Pengusaha: Pengusaha wanita India melihat kelangsungan hidup dengan mengubah model bisnis

Pengusaha: Pengusaha wanita India melihat kelangsungan hidup dengan mengubah model bisnis


Oleh Shwetha Sunil


Sebagian besar pengusaha wanita di kota-kota di India dengan cepat mengubah model bisnis mereka dan memprediksi operasi mereka akan bertahan setelah pandemi virus corona merusak pendapatan, menurut sebuah studi baru.

Bain & Co., Google, dan AWE Foundation menyurvei hampir 350 pengusaha wanita dan bisnis kecil dan menemukan bahwa 54% telah melakukan perubahan bisnis – termasuk produk atau layanan baru – dan 24% lainnya berencana untuk berubah pada bulan Desember. Sekitar 90% mengatakan mereka yakin akan selamat dari krisis.

Covid-19 memiliki dampak yang tidak proporsional pada wanita di seluruh dunia. Di India, yang memiliki kesenjangan gender yang besar di hampir semua indikator sosial, perempuan bahkan lebih rentan. Negara Asia Selatan memiliki sebanyak 16 juta bisnis milik wanita, kurang dari 20% dari semua perusahaan, dengan kebanyakan dari mereka sebagian besar beroperasi oleh satu orang, membuat kelangsungan hidup menjadi penting.

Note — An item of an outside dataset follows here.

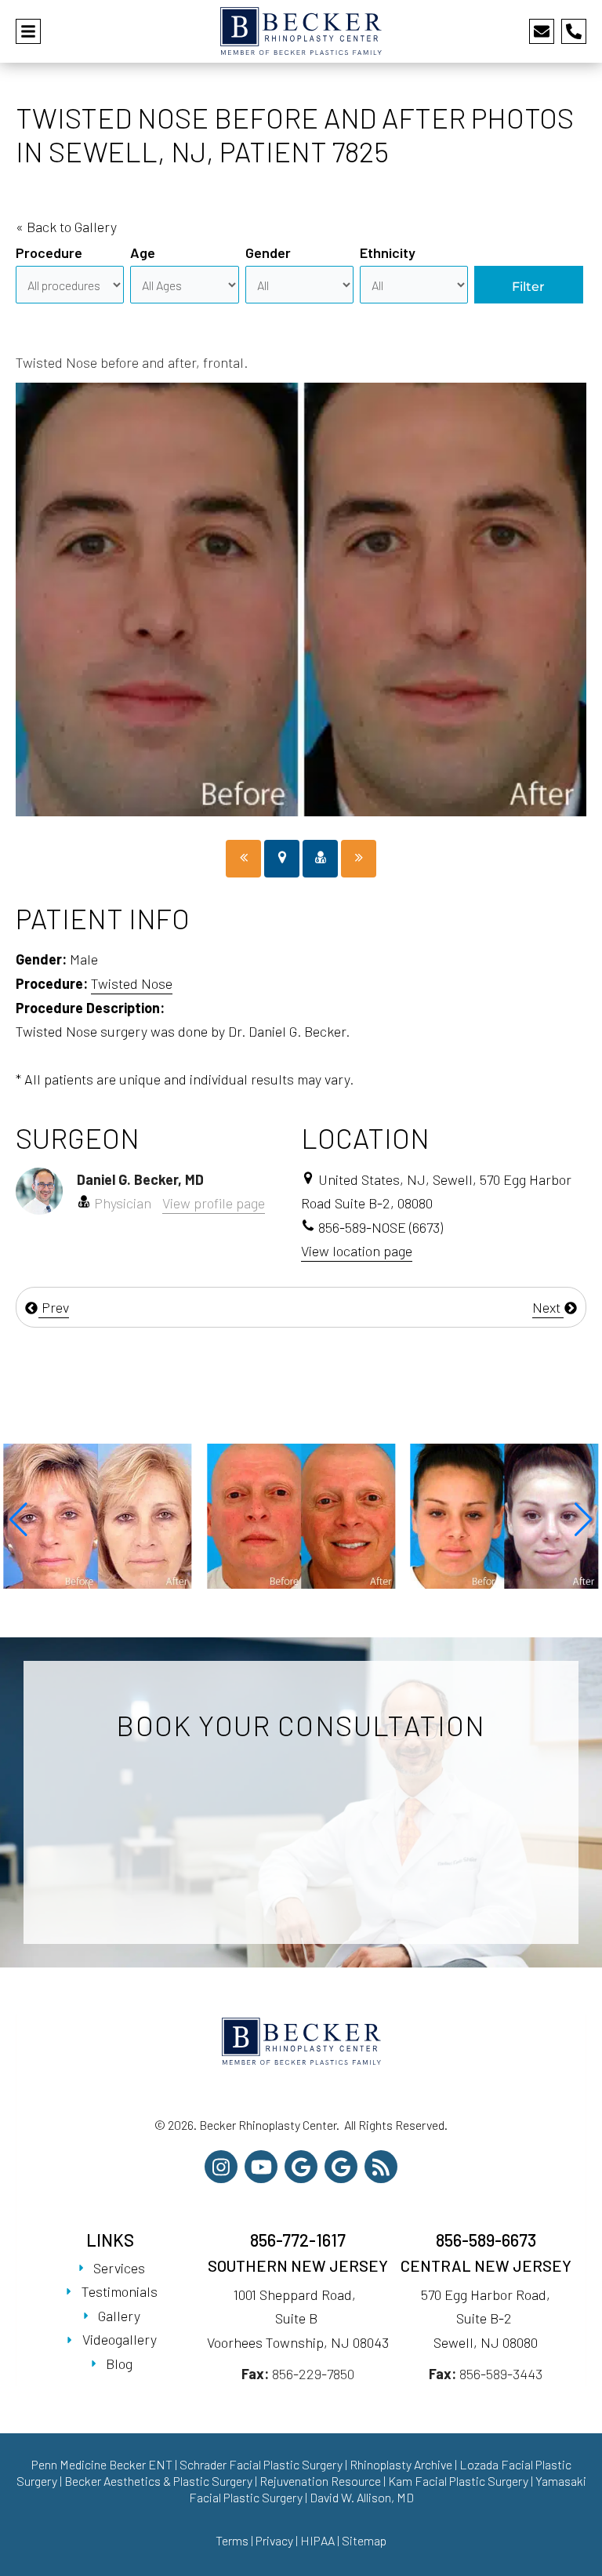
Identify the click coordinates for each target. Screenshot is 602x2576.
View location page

Bisnis milik wanita mengalami penurunan pendapatan yang tajam: 73% dilaporkan terkena dampak negatif pandemi, dan hampir 20% hampir musnah, menurut survei tersebut.

Perubahan yang dilakukan dalam model bisnis termasuk merilis produk atau layanan baru, saluran penjualan dan pengiriman digital, serta reorientasi rantai pasokan, penjualan dan pemasaran. Sekitar 60% bisnis melaporkan termasuk produk dan layanan baru, sementara 46% pengusaha berfokus pada pelatihan ulang dan pembelajaran keterampilan baru.

“Pasca beberapa bulan pertama, ada respons yang cepat,” kata Megha Chawla, mitra di Bain dan penulis utama studi tersebut. “Beberapa karakteristik perusahaan milik wanita di India, seperti berorientasi layanan, lebih kecil dan tidak terlalu padat modal, memungkinkan adaptasi yang lebih cepat.”